| First Author | Yang HY | Year | 2016 |
| Journal | Immunity | Volume | 45 |
| Issue | 1 | Pages | 83-93 |
| PubMed ID | 27438767 | Mgi Jnum | J:259241 |
| Mgi Id | MGI:6141381 | Doi | 10.1016/j.immuni.2016.06.022 |
| Citation | Yang HY, et al. (2016) MicroRNA-17 Modulates Regulatory T Cell Function by Targeting Co-regulators of the Foxp3 Transcription Factor. Immunity 45(1):83-93 |
| abstractText | Regulatory T (Treg) cells are important in maintaining self-tolerance and immune homeostasis. The Treg cell transcription factor Foxp3 works in concert with other co-regulatory molecules, including Eos, to determine the transcriptional signature and characteristic suppressive phenotype of Treg cells. Here, we report that the inflammatory cytokine interleukin-6 (IL-6) actively repressed Eos expression through microRNA-17 (miR-17). miR-17 expression increased in Treg cells in the presence of IL-6, and its expression negatively correlated with that of Eos.
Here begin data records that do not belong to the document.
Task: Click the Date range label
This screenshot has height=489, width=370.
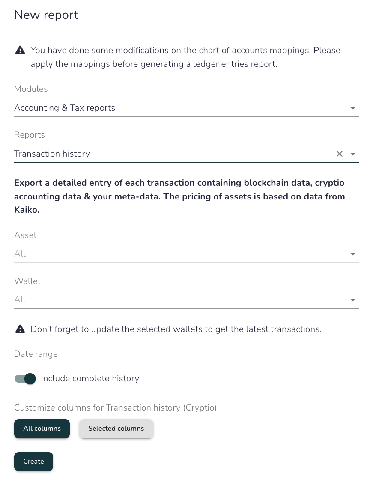Action: (x=36, y=354)
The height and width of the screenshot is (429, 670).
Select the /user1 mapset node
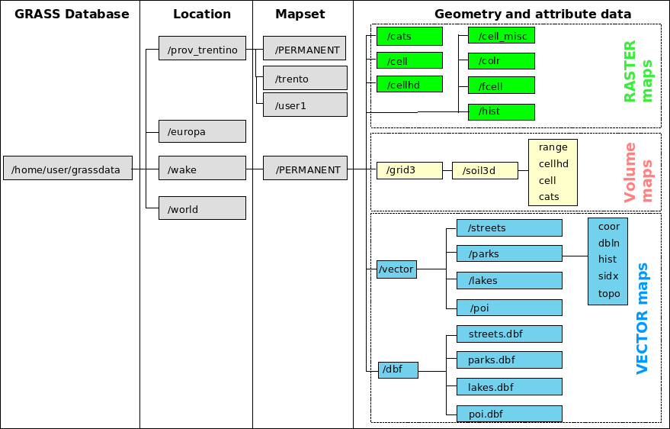click(x=305, y=105)
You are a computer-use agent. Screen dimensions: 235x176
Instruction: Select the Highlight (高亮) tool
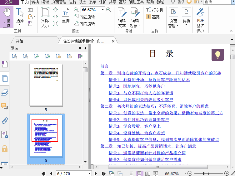pyautogui.click(x=153, y=17)
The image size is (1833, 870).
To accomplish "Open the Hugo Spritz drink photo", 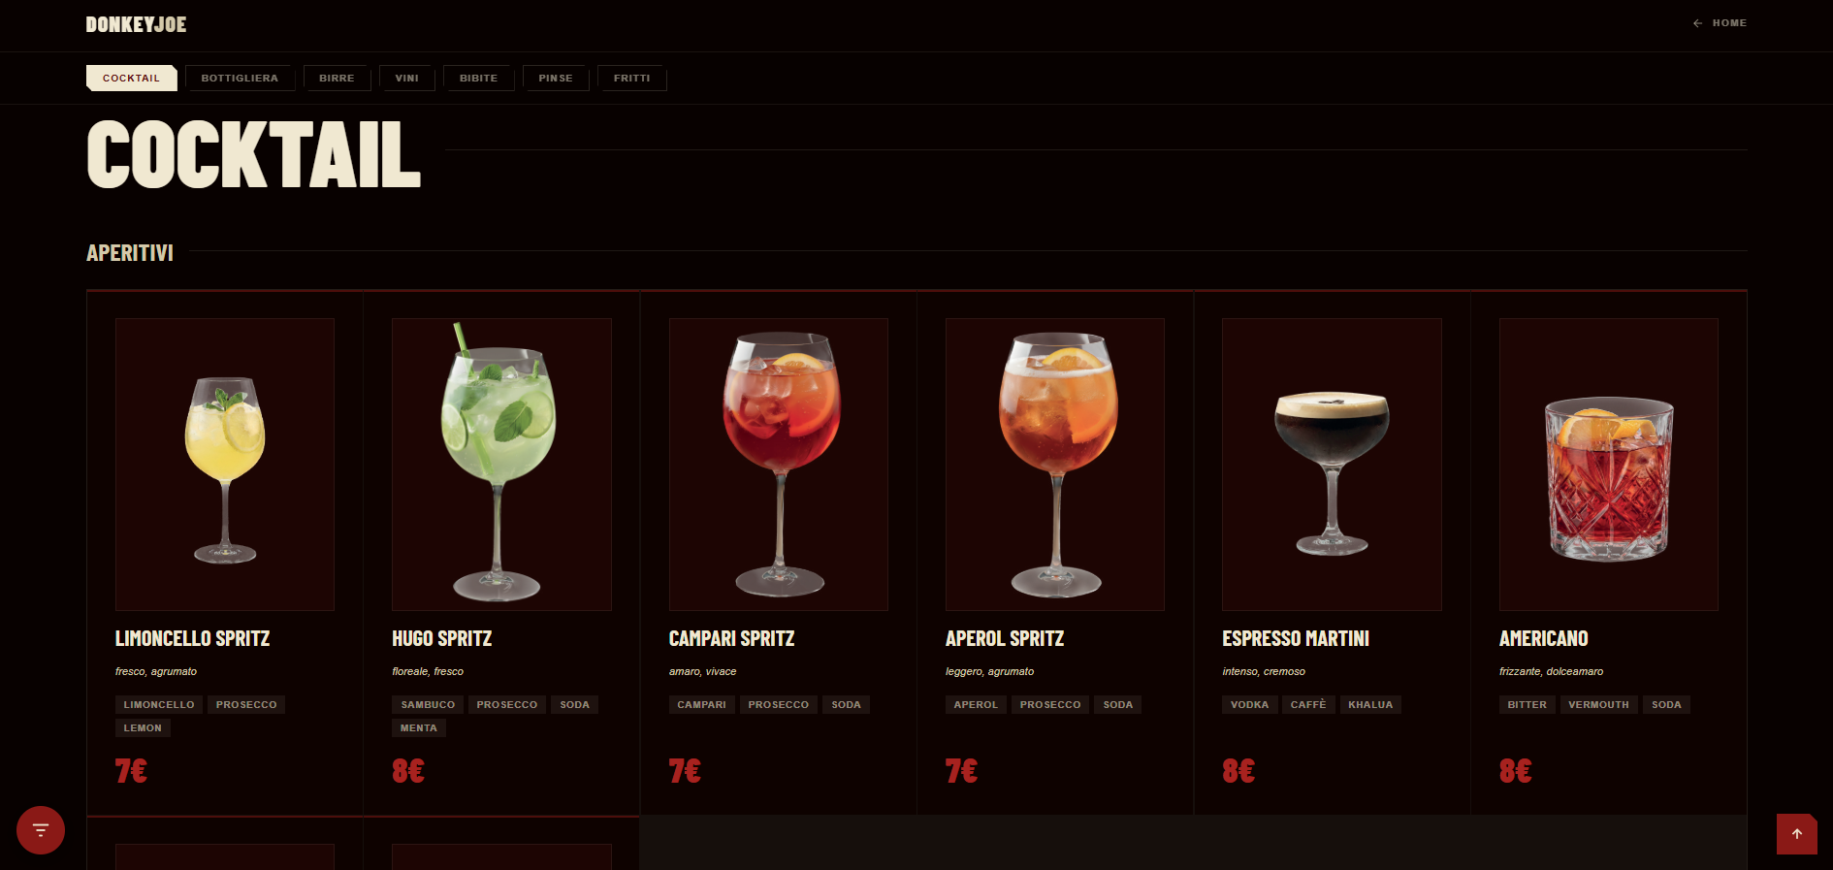I will click(x=501, y=465).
Treg cell suppressive activity was diminished upon overexpression of miR-17 in vitro and in vivo, which was mitigated upon co-expression of an Eos mutant lacking miR-17 target sites. Also, RNAi of miR-17 resulted in enhanced suppressive activity. Ectopic expression of miR-17 imparted effector-T-cell-like characteristics to Treg cells via the de-repression of genes encoding effector cytokines. Thus, miR-17 provides a potent layer of Treg cell control through targeting Eos and additional Foxp3 co-regulators. |